Student loans may not have the negative impact on getting a mortgage loan than you might think. But there are some things to keep in mind before applying for a mortgage.

If you are like many Americans, you have a large amount of student loans looming over your head like a black cloud. Student debt is not something that is uncommon in today’s world, but can it keep you from owning a home?

In order to understand the type of effect your student loan will have on your ability to get a mortgage, it is important to know the two basic types of debt that a mortgage lender looks at. The first type of debt is an installment loan. An installment loan is a debt that you must pay a fixed amount every month. Your student debt is considered an installment loan just like auto loans, mortgages, etc.
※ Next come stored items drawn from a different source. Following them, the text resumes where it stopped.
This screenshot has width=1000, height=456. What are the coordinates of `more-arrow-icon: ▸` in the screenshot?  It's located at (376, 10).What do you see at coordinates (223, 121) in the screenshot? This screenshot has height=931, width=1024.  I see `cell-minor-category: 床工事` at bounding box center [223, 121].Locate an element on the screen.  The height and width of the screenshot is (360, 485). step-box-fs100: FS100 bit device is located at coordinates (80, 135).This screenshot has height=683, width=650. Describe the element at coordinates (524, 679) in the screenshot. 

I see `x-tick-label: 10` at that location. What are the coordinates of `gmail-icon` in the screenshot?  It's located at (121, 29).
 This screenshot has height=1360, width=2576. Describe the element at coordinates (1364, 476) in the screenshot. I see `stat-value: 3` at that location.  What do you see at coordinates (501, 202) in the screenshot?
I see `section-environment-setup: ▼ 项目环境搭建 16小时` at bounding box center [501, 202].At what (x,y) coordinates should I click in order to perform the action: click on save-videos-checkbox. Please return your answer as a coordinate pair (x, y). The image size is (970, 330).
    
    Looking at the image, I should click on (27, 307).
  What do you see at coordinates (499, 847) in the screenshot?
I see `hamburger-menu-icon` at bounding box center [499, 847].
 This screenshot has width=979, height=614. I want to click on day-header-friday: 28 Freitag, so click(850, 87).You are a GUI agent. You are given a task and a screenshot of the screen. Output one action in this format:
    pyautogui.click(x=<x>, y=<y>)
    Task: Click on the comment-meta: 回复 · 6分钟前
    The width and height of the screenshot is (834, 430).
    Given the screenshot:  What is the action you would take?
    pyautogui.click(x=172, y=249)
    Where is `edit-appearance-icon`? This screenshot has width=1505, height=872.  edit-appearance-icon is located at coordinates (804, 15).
Installment loans, specifically student loans, have an impact on your lender’s decision on granting you a mortgage. While the impact of large installment loans can be adverse, it is unlikely to be as detrimental as large amounts of revolving credit (which ordinarily come from credit cards). In other words, student loan debt is more favorable than credit card debt so having a large amount of student loans is not going to look as bad on your credit score as having a couple maxed out credit cards.

However, if you have student loans and you do not take them seriously, you could adversely affect your credit a great deal. Many students use their student debt to begin building their credit history. If you default on your student loans, your credit score will be greatly affected. That is why it is so important to make payments on your student loans on time every month to avoid those dings on your credit history.

If you are planning on applying for a mortgage in the near future, it is important to start paying down your student loans. But it is more important to pay down your other debts as well. The federal government allows many forms of aid to help you repay your student loans. For instance, the normal repayment program allows you up to 25 years to pay off the loan in small monthly installments. There is a consolidation option which allows a borrower to combine several student loans into one easy to manage payment each month. This often results in a lower monthly payment and longer repayment terms. You can also choose to defer your loan payments for several years if you have a financial hardship.

With all of these options available to help you repay your student loans, defaulting on your payments is the worst option to take if you ever plan on having a mortgage. Keep your student loan payments up to date and they won’t have the horrible impact on your credit history that you may have originally thought.